Democrats are disappointed, but shouldn’t be disheartened, he concludes. “No one’s given up.”
McKean has spent most of his career on Capitol Hill, working both as chief-of-staff to former Congressman Joseph P. Kennedy, II, and as a long-time aide to Senator Kerry. It was through his work as investigative counsel to the Senator on the Bank of Credit and Commerce International bankruptcy scandal of the early 1990s that McKean found a compelling subject in Clark Clifford, the famous Washington lobbyist and presidential advisor who was centrally implicated in the scandal. McKean left “the Hill” for a year and a half to write Friends in High Places with co-author Douglas Frantz.
“Running against a war-time president is difficult. The campaign was largely focused on Iraq and the war on terror.” David McKean
Tommy the Cork is the story of a Clifford contemporary, Thomas Corcoran, who McKean describes as the most influential lobbyist of his time. Having clerked for Justice Oliver Wendel Holmes after graduating from Harvard Law School, Corcoran came into the Roosevelt administration to work on financial reform in the 1930s.
“He became FDR’s de facto chief-of-staff, filling the power vacuum for Roosevelt in his administration,” McKean explains. “Roosevelt loved him. He was an ebullient, energetic figure–as well as a polarizing figure, as powerful people tend to be.”
No stranger to lobbyists, McKean credits Corcoran for laying the groundwork for the profession, building a clientele after World War II that included such clients as Pan American Airlines and the Taiwanese government.
“He placed literally hundreds of lawyers around Washington. That’s what made him so influential–he knew people everywhere.

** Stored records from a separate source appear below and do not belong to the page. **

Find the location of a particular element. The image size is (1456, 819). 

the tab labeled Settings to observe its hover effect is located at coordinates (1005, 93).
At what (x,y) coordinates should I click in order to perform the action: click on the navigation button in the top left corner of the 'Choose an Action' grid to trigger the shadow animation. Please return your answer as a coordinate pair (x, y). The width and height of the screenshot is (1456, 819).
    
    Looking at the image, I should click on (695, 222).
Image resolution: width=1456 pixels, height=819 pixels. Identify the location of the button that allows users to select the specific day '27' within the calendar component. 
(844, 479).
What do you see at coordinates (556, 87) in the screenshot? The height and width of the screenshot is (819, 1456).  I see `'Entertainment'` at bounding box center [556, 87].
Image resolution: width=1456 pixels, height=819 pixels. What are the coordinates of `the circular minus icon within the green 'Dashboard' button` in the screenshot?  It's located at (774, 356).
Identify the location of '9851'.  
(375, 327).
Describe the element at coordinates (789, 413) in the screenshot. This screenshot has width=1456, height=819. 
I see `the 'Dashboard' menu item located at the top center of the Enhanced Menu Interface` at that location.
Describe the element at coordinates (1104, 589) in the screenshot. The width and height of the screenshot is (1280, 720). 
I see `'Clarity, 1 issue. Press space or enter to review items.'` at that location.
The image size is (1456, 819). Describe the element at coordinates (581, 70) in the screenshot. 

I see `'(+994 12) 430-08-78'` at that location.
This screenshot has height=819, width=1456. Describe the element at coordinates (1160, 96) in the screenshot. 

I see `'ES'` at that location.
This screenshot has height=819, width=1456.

“Clifford and Corcoran shared a deep knowledge of the issues they lobbied on and spent a lot of time cultivating the personal relationships that mattered dearly in those days. They both spent a lot of time as statesmen behind the scenes, too.”
Lobbying has changed, and the likes of his subjects are not around anymore, notes McKean.
“In Corcoran’s day, he could walk the halls of the Senate and pop into any senator’s office. Now it’s much more difficult. Power is more diffuse; staffs are huge. Lobbyists are highly specialized. It’s still a huge industry, but no one person has the level of influence that Corcoran or Clifford may have had.”
These days it is the political consultants, such as Karl Rove, Robert Shrum, and Dick Morris, who yield the greatest influence, notes McKean, who is looking to that field for his next book.
“I want to look at how these people have international as well as domestic reach and influence.”
In spite of a lost election, the most “divided and toxic atmosphere” he’s ever seen in Washington, and even the fact that his last book took six years to research and write, McKean has no plans to give up his regular job as gatekeeper for Senator Kerry. The primary perk?
“Debating issues with the Senator. He has a great mind and loves to get to the bottom of things.”